Ospemifene has a similar affinity for ESR1 (Ki = 380 nM) and ESR2 (Ki = 410 nM), but its binding to these receptors is weaker than that of estradiol (Ki = 10 and 5 nM, respectively) (Unkila et al. 2013). However, affinity does not necessarily determine the involvement of a given type of receptor in a particular effect observed under the influence of a ligand, as we evidenced using specific siRNAs. According to our results, in the cells subjected to ischemia and transfected with Esr1 siRNA, but not Esr2 or Gper1 siRNAs, ospemifene lost its neuroprotective property in terms of LDH release, which suggests the involvement of ESR1 in ospemifene-evoked neuroprotection against ischemic damage. For the model of hypoxia, in the cells transfected with all siRNAs used, ospemifene lost its neuroprotective capacity in terms of LDH release (Esr1 and Gper1 silencing) and caspase-3 activity (Esr1 and Esr2 silencing). Therefore, all studied ERs appeared to be involved in the neuroprotective action of ospemifene against hypoxic damage, although the measures of neuroprotection were different. Taking into account the LDH parameter, which reflects the final effect independent of preceding processes, such as caspase-3-dependent apoptosis, one may suggest that ESR1 plays a crucial role in ospemifene-evoked neuroprotection against hypoxic and ischemic damage, whereas GPER1 mediates the neuroprotective action of ospemifene only during hypoxia.

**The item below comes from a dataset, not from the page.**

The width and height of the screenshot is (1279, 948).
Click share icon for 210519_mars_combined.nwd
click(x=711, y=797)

Ospemifene has thus far been tested on the U2OS osteosarcoma line, where similar to our results, the protective effect of ospemifene against etoposide-induced apoptosis was mediated primarily by ESR1 (Kallio et al. 2008). The protective effects of estrogens and SERMs may have different bases that depend on the type of ligand, the level of coregulators (coactivators and corepressors) in the cells and even their location in the body (Patel et al. 2018a, b). Previously, we demonstrated that the SERMs raloxifene and bazedoxifene executed ESR1-mediated neuroprotection against hypoxic damage in cortical and hippocampal neurons (Rzemieniec et al. 2015, 2018). We also showed key roles of ESR2 and GPER1 in the neuroprotective effect of daidzein, a phytoestrogen that possesses SERM properties (Kajta et al. 2013). Moreover, membrane ESR1 and ESR2 were found to mediate the protective effects of PaPE-1 on whole brains (Selvaraj et al. 2018) and hypoxic/ischemic neurons (Wnuk et al. 2021a). 

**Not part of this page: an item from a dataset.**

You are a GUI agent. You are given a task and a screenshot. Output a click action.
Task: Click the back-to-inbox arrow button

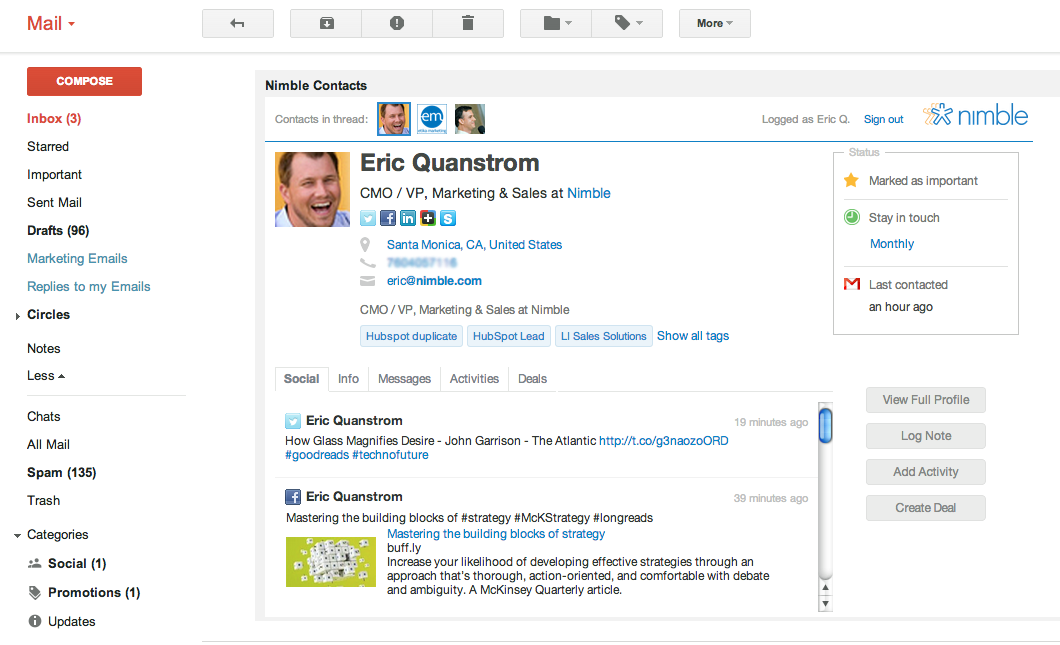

In our study, a key role of ESR1 in ospemifene neuroprotection is supported by ospemifene-evoked increases in ESR1 protein levels during hypoxia and ischemia. Unfortunately, GPER1 involvement in ospemifene neuroprotection is not reflected by the ospemifene-induced increase in GPER1 protein levels during hypoxia. Intriguingly, ospemifene reduced GPER1 protein and Gper1 mRNA expression, but only during ischemia, suggesting an ambiguous role of the receptor during acute neuronal damage. For ESR2, its hypoxia/ischemia-reduced protein level was elevated after post-treatment with ospemifene, which suggests ESR2-mediated neuroprotection; however, Esr2 silencing suggested ESR2-mediated inhibition of hypoxia-induced caspase-3 activity but not LDH release.

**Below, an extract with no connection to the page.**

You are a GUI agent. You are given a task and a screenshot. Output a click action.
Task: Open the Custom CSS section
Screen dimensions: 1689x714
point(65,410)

In conclusion, in this study, it was demonstrated for the first time that posttreatment with ospemifene has a robust neuroprotective effect against hypoxic and ischemic damage. Ospemifene-evoked neuroprotection is mediated through ESR1 (hypoxia, ischemia) and GPER1 (hypoxia) and relies on inhibiting apoptosis, as evidenced by a decrease in caspase-3 activity, a rise in mitochondrial membrane potential and normalization of apoptosis-specific factors, in addition to lowering LDH release, neurodegeneration grade, and cellular metabolic activity.